これらの番組の中で、2月15日放送予定の「父の音楽~指揮者スウィトナーの人生」は必見ですね。昨年の3月に放送されたものの再放送ですが、2007年ドイツZDF/Filmkombinatによるドキュメンタリーで彼の息子であるであるイゴール・ハイツマンが制作したものです。このドキュメンタリーは、ただ単純に功成り名を遂げた往年の名指揮者の半生を映像で振り返るだけのものではありません。まず何よりも、パーキンソン病のために指揮活動から身を引き、老いと病に向き合いながら余生を過ごしているスウィトナーという人間の「今」がリアルに映し出されています。病のためにいつも手が震え、85歳になって容貌もかなり衰えてしまったスウィトナーの姿を見るのは、彼の全盛期にナマを聴いた経験のある私には、多少の戸惑いを感じずにはいられませんでした。
 同時に、この番組は、スウィトナーの知られざる私生活を暴く番組でもありました。スウィトナーは、'70年代に東ベルリンの国立歌劇場の音楽監督を務め東ベルリンに妻マリタさんと暮らしていましたが、西ベルリンに住む愛人レナーテとの間にイゴールをもうけ、彼らに会うために毎週末「壁」を越えていたとことが明らかにされます。
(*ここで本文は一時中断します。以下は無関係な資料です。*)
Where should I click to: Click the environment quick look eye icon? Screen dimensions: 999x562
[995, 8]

演奏旅行先からはレナーテとイゴールに「いつまでも君たちを愛している」と愛情のこもった手紙を書きながらも、正式な妻のマリタとは「互いに決して別れられない」と、「東」と「西」で二重生活をしていたというスウィトナーの過去が暴かれます。しかも、レナーテさんとの関係を密告する文書をスウィトナーが読み上げるシーンまであります。生のスウィトナーに迫る感動のドキュメントです。下はその予告編です。


 2月7日放送のN響アワーでは、
歌劇「魔弾の射手」 序曲 ( ウェーバー作曲 )
[ 収録: 1988年3月4日, NHKホール / 第1046回 N響定期公演 ]  
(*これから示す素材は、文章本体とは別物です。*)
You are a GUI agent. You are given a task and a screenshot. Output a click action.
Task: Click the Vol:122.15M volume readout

交響曲 第3番 へ長調 作品90 全曲 ( ブラームス作曲 )
[ 収録: 1989年11月16日, NHKホール / 第1095回 N響定期公演 ]
という最晩年の映像からの名演がチョイスされています。そして、2月26日のN響演奏会は、1984年1月11日, NHKホールで開催された1月A定期のプログラムがそのまま放送されます。曲目はいずれもモーツァルトで、
1. 交響曲 第39番 変ホ長調 K.543
2. 交響曲 第40番 ト短調 K.550
3. 交響曲 第41番 ハ長調 K.551 「ジュピター」
という3曲が演奏されています。